33-year-old Sara Blakely is founder of a multi-million dollar women’s clothing company called Spanx.  At age 25, with $5,000 of personal savings, she patented and started her clothing line.  Four years later she was named Ernst & Young’s “Entrepreneur of the Year for the Southeast region”.  She was also runner-up in Richard Branson’s Fox reality show, “The Rebel Billionaire”.

Sara was highlighted recently in a business magazine showcasing America’s most successful new companies.   In the article she shared an unusual factor to all of her success.  She said: “Growing up, my father would routinely ask me at the end of the day, “Sara, what have you failed at today?”  He told me that if I wasn’t failing regularly, I was not breaking out of my comfort zone, trying enough new things.”

If you’re not failing, you are not making sufficient progress.” – Anonymous

Failure is one of my deepest fears.  Perfectionism is its cover.  “If I can’t be great, I don’t want to try.”  I can feel it in my stomach at work- that pressure to continually hit home runs.  I can feel it in a precisely worded email, in the intense preparation before a cold call, the feeling that I cannot afford to make a mistake.  Yet I know my perfectionism and its fear of failing can cage me from experiencing real progress.

3,000 years ago King Solomon talked about this truth: “Where no oxen are, the manger is clean, but much revenue comes by the strength of the ox.”

So I can live inside my comfort zone, doing what I know I do well, creating a perfectly ‘clean manger’, a near flawless 9 to 5 lifestyle.  But if I want real progress, I must live with the manure that comes with the ox.  I must be willing to embrace risk as the theme of my life, to continually break away from what is safe and easy, and be willing to fail.

It is a reminder to constantly release control, to let go of attempts to create a perfect existence.  And even though I can strive for greatness, I must live in the reality of an imperfect world.  I must laugh off mistakes and be willing to fail again and again and still pick up the phone and dial another number.  And at the very least I will know that my place will not be with those who know neither victory nor defeat.

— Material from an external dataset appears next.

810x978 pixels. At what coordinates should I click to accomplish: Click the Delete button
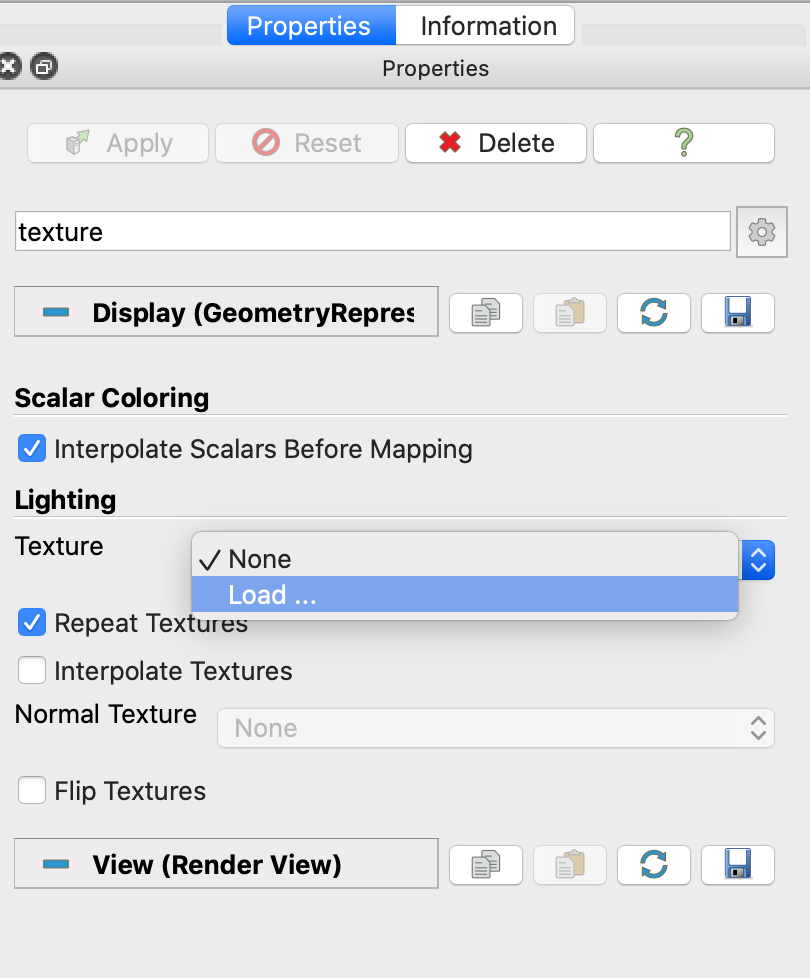(495, 142)
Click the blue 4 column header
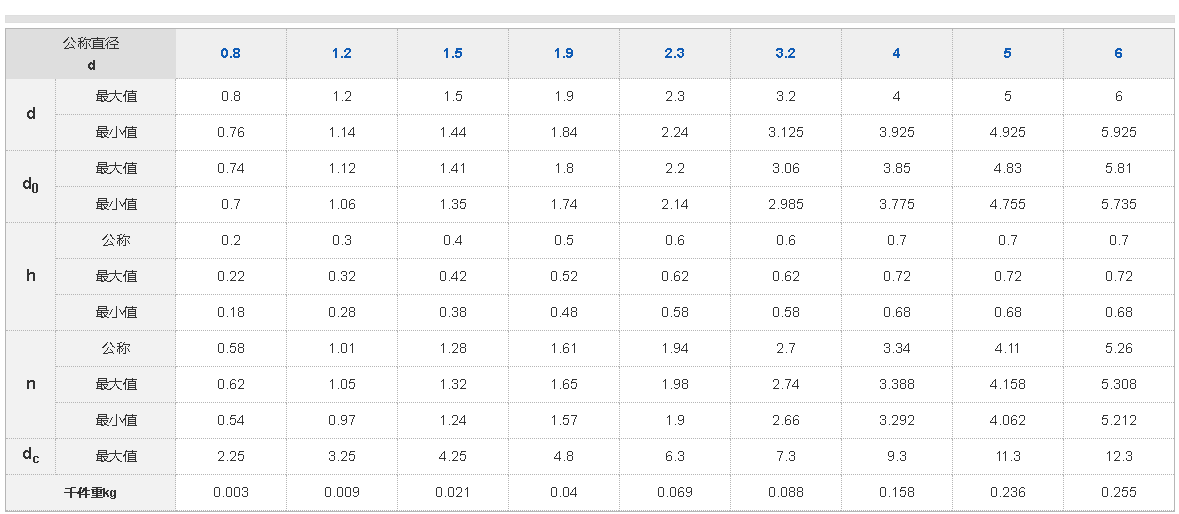The height and width of the screenshot is (514, 1179). point(897,53)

The year was 1912 and Theodore Roosevelt was campaigning for re-election.  By the evening of October 14 his campaign had carried him to Milwaukee, Wisconsin where he was to deliver a speech in the city’s public auditorium.  As he was leaving his hotel to be driven to the auditorium, a saloonkeeper named John Shrank, approached Roosevelt with his pistol and fired a bullet into Roosevelt’s chest, knocking him down.  As bystanders subdued the gunman, Roosevelt stood up, surveyed his blood-spattered shirt and bullet wound, and forced himself to cough, as he had learned from his army days, to see if he was coughing blood due to significant internal bleeding.  Finding no blood in his saliva, he demanded that he be driven to the auditorium to deliver his speech.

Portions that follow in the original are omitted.